>> Start Supplied data
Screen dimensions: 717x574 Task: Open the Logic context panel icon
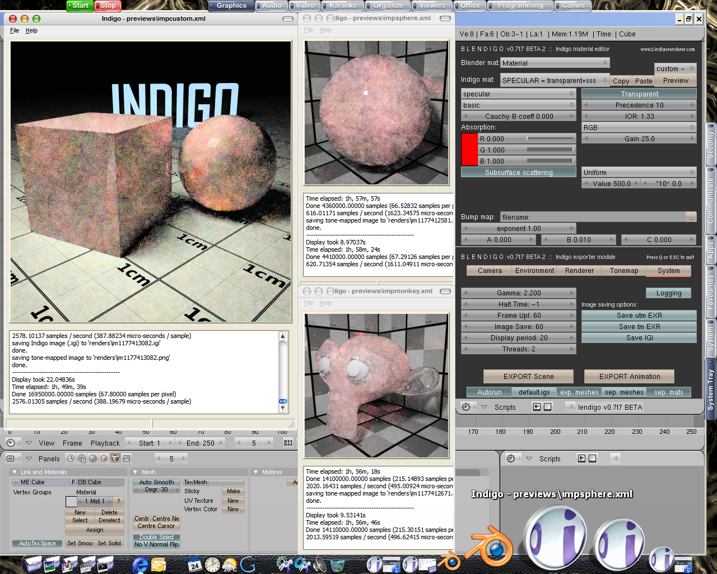[71, 459]
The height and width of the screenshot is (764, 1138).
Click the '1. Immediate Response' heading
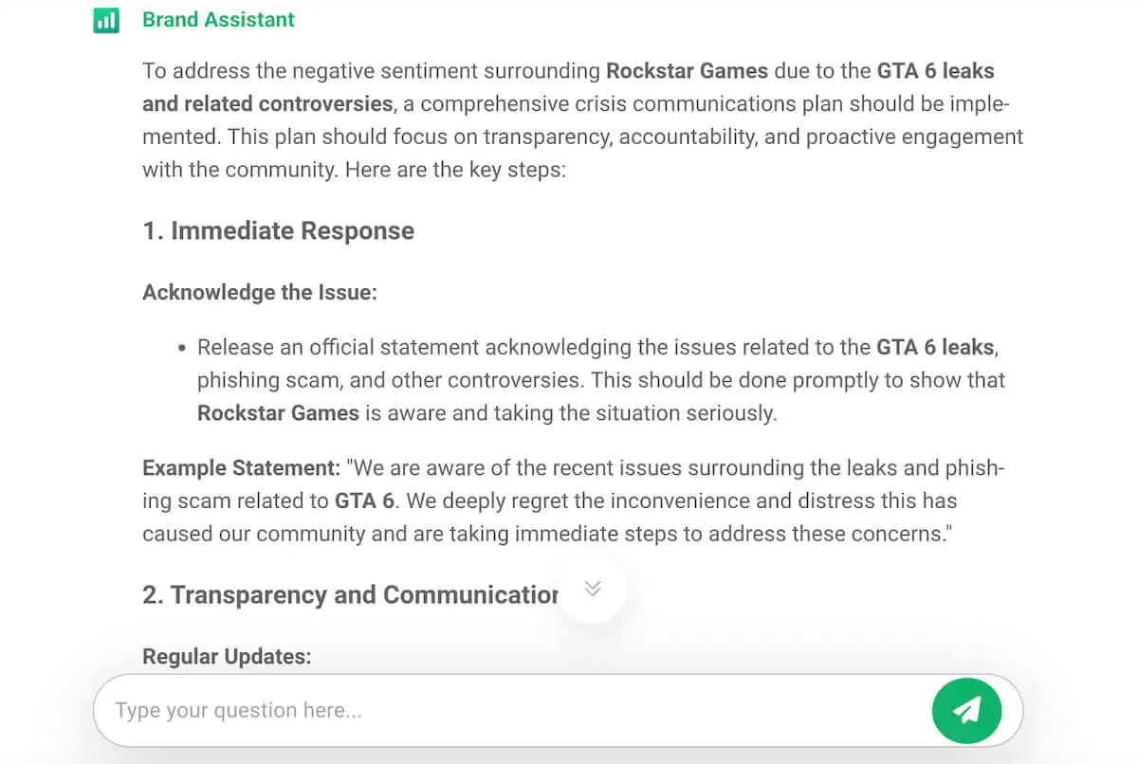tap(278, 230)

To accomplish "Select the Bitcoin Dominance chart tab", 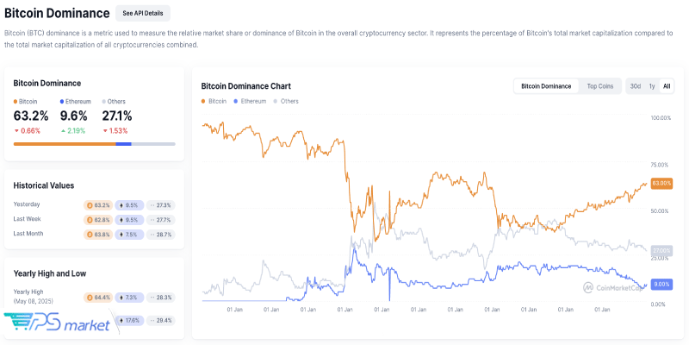I will 546,86.
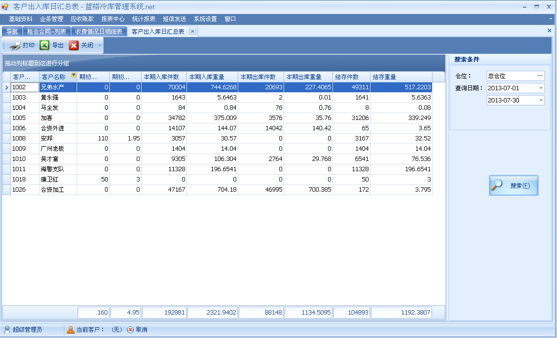Open the 短信发送 menu
The width and height of the screenshot is (557, 338).
(x=174, y=19)
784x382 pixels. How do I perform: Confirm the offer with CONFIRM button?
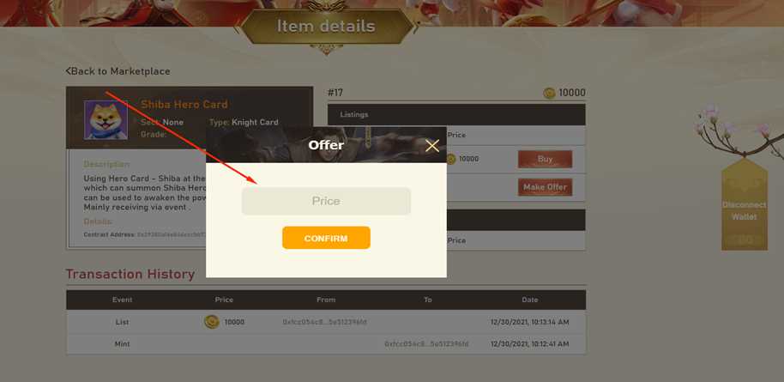coord(326,238)

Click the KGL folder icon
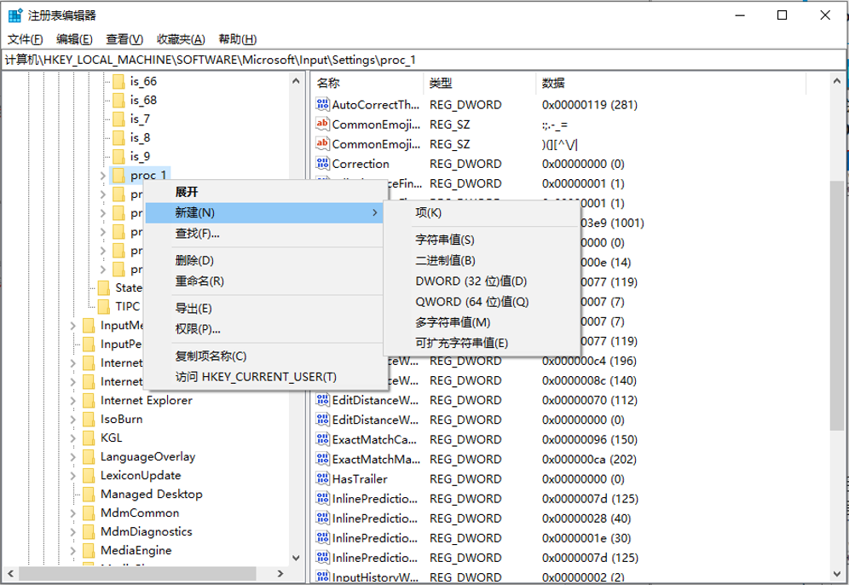(89, 437)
>> End Supplied data
- Set problem -
Find every line in the records above that contains the string "icon" and copy each such line. Case counts.

- Written solution -
Screen dimensions: 717x574 Task: Open the Logic context panel icon
Click the KGL folder icon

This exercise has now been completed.